▽

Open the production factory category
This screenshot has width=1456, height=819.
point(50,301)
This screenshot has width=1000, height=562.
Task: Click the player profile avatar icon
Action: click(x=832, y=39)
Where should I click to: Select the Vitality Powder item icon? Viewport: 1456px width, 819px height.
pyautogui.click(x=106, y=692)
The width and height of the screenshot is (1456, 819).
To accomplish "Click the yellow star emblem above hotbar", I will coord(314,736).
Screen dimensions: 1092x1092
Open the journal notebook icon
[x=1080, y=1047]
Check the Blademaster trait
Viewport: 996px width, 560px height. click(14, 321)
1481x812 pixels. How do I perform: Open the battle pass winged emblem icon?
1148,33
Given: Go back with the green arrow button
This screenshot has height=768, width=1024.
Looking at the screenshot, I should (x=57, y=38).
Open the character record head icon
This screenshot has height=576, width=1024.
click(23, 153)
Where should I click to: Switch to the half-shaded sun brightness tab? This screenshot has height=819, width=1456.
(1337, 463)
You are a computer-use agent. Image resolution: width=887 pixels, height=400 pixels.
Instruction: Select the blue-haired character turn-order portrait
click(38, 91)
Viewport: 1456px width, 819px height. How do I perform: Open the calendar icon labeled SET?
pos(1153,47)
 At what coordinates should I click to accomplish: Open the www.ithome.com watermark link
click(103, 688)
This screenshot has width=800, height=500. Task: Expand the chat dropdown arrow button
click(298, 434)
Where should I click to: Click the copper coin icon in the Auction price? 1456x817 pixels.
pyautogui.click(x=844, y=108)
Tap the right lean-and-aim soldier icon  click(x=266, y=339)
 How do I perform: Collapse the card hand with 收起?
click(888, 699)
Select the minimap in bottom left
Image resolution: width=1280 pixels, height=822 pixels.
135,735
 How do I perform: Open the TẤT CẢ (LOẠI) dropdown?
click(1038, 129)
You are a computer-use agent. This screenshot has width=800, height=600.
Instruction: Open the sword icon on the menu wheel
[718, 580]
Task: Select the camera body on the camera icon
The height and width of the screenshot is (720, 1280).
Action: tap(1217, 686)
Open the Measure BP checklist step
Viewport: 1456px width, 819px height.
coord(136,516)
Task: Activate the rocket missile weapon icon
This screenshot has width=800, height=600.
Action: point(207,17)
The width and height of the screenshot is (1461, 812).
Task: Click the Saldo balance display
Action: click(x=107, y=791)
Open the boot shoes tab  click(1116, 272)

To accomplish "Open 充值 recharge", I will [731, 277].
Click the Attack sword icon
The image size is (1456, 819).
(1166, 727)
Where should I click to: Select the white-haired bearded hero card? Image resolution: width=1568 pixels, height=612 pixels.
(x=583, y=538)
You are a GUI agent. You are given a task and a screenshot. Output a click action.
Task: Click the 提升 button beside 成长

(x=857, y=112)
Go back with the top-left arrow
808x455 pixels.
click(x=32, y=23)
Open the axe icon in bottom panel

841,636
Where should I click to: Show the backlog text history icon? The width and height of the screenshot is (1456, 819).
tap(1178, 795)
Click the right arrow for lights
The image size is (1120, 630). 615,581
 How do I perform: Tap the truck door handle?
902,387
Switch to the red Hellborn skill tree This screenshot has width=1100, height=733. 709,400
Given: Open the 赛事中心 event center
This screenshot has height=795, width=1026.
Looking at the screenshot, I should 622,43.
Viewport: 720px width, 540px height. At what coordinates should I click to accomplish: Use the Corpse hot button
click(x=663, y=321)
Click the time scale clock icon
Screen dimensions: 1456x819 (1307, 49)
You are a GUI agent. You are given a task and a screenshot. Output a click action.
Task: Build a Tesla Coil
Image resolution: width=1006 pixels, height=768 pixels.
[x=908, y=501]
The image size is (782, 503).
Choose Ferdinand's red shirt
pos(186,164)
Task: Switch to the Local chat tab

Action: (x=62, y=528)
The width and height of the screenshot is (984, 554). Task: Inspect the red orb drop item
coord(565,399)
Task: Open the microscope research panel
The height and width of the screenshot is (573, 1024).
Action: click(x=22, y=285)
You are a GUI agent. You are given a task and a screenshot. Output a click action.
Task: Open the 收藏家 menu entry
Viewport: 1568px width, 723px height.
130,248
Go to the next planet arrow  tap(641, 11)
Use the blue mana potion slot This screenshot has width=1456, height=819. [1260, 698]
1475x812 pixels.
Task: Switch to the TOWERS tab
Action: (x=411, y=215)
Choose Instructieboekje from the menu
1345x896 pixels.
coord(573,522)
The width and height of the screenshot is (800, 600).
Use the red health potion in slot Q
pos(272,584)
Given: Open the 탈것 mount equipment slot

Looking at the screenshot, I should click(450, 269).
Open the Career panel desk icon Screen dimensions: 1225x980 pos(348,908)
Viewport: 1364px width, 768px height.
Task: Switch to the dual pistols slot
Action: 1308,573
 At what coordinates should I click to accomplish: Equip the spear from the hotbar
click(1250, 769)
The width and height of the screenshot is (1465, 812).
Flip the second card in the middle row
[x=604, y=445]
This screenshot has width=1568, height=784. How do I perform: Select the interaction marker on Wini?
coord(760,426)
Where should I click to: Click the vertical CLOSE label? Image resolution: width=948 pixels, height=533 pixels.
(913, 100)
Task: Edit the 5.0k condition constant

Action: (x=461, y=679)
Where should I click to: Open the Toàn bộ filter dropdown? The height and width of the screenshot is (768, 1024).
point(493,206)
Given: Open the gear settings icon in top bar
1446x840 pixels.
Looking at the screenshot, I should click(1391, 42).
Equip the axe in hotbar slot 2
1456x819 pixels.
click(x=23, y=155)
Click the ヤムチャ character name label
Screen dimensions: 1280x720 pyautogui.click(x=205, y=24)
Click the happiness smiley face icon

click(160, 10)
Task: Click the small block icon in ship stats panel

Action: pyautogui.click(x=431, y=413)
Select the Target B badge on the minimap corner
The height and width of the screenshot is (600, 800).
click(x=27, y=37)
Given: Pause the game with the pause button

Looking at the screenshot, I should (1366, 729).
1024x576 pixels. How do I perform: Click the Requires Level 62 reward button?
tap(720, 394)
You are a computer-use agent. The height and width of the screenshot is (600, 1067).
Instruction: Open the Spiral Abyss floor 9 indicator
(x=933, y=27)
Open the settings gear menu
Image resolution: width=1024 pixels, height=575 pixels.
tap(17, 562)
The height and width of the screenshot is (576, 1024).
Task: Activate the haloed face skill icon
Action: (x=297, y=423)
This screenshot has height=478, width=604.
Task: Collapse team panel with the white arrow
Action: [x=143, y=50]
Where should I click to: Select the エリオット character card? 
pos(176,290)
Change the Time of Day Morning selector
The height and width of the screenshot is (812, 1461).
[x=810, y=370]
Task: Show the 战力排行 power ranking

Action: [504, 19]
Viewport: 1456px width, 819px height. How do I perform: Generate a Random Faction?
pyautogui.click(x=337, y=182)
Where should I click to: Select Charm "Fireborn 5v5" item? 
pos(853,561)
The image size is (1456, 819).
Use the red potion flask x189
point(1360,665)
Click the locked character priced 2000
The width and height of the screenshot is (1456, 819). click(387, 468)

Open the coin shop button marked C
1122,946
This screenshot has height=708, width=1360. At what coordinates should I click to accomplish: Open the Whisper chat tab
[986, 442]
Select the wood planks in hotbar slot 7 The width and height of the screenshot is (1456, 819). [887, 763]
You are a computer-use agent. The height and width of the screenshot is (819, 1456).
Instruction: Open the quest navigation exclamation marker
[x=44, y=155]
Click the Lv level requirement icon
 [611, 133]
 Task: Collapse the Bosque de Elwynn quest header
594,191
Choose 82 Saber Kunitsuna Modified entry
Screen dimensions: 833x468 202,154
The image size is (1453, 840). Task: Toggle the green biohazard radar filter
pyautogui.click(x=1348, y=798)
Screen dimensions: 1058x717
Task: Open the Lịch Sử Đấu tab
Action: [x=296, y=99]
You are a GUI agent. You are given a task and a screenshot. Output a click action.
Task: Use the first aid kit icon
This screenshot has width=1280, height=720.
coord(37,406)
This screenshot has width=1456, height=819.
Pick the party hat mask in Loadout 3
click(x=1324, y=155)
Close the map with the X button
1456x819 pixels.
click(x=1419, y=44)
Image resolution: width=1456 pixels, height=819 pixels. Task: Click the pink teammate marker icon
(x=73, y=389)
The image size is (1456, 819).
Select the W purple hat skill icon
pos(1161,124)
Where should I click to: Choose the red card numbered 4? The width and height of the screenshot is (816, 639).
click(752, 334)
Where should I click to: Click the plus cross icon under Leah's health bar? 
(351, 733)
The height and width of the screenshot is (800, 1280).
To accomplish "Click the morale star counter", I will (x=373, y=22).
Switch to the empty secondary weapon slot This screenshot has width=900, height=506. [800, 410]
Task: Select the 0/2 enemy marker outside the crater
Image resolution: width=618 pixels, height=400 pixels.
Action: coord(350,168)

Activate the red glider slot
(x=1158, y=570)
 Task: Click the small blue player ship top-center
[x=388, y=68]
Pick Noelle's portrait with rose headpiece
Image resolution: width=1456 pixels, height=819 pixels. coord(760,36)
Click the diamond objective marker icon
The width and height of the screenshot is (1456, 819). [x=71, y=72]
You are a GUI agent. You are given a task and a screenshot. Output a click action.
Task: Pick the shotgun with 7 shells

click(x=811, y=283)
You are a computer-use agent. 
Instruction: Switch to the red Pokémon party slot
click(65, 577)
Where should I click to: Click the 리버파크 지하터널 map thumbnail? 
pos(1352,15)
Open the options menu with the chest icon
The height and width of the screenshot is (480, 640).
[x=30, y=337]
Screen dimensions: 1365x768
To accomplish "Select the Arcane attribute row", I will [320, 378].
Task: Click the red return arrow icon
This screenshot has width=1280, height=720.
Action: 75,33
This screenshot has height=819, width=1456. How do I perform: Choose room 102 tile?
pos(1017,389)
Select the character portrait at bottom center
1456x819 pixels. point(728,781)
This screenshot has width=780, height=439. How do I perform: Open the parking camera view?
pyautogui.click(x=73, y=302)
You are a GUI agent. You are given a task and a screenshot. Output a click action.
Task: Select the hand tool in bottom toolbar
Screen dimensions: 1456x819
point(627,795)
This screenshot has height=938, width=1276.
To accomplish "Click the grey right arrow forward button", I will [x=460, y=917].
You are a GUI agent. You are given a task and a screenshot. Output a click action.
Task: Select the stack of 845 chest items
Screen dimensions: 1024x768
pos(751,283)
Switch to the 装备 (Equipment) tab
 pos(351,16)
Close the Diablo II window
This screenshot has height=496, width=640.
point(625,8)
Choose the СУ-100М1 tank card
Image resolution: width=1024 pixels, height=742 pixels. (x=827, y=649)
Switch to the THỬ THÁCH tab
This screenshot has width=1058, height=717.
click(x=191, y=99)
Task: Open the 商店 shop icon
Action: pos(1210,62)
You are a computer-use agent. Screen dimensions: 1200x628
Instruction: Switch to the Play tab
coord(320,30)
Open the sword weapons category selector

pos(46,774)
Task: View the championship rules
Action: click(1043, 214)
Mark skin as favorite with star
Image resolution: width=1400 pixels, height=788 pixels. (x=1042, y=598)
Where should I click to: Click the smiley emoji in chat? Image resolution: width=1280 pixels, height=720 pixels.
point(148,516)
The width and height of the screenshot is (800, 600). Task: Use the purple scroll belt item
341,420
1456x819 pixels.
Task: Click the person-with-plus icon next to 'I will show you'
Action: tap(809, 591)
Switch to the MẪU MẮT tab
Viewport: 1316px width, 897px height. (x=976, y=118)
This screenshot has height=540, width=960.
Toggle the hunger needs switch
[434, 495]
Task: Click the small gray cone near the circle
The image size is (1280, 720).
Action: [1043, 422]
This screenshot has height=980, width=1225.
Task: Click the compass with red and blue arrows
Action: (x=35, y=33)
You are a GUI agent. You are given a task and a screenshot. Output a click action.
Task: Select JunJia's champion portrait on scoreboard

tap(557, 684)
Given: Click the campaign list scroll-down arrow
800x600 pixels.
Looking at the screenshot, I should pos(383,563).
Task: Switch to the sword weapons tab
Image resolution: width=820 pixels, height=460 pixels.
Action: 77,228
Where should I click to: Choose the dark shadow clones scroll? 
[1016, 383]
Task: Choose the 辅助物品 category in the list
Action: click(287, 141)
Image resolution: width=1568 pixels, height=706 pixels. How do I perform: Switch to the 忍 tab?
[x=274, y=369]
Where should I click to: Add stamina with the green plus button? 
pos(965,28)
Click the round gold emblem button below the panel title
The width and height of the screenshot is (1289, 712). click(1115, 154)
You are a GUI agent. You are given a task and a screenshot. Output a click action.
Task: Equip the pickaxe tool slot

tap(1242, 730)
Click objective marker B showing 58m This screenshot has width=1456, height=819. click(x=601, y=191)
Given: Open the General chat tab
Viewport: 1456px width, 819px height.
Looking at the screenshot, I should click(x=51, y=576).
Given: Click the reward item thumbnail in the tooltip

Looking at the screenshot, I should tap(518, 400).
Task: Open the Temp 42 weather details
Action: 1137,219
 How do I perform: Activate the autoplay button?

△

— What you need to do —
Retype everything in the records from the line containing "Viewport: 1456px width, 819px height. How do I perform: Open" down to the line containing "pyautogui.click(x=844, y=108)", including both of those lines.

— Reply to the task —
Viewport: 1456px width, 819px height. How do I perform: Open the calendar icon labeled SET?
pos(1153,47)
 At what coordinates should I click to accomplish: Open the www.ithome.com watermark link
click(103, 688)
This screenshot has width=800, height=500. Task: Expand the chat dropdown arrow button
click(298, 434)
Where should I click to: Click the copper coin icon in the Auction price? 1456x817 pixels.
pyautogui.click(x=844, y=108)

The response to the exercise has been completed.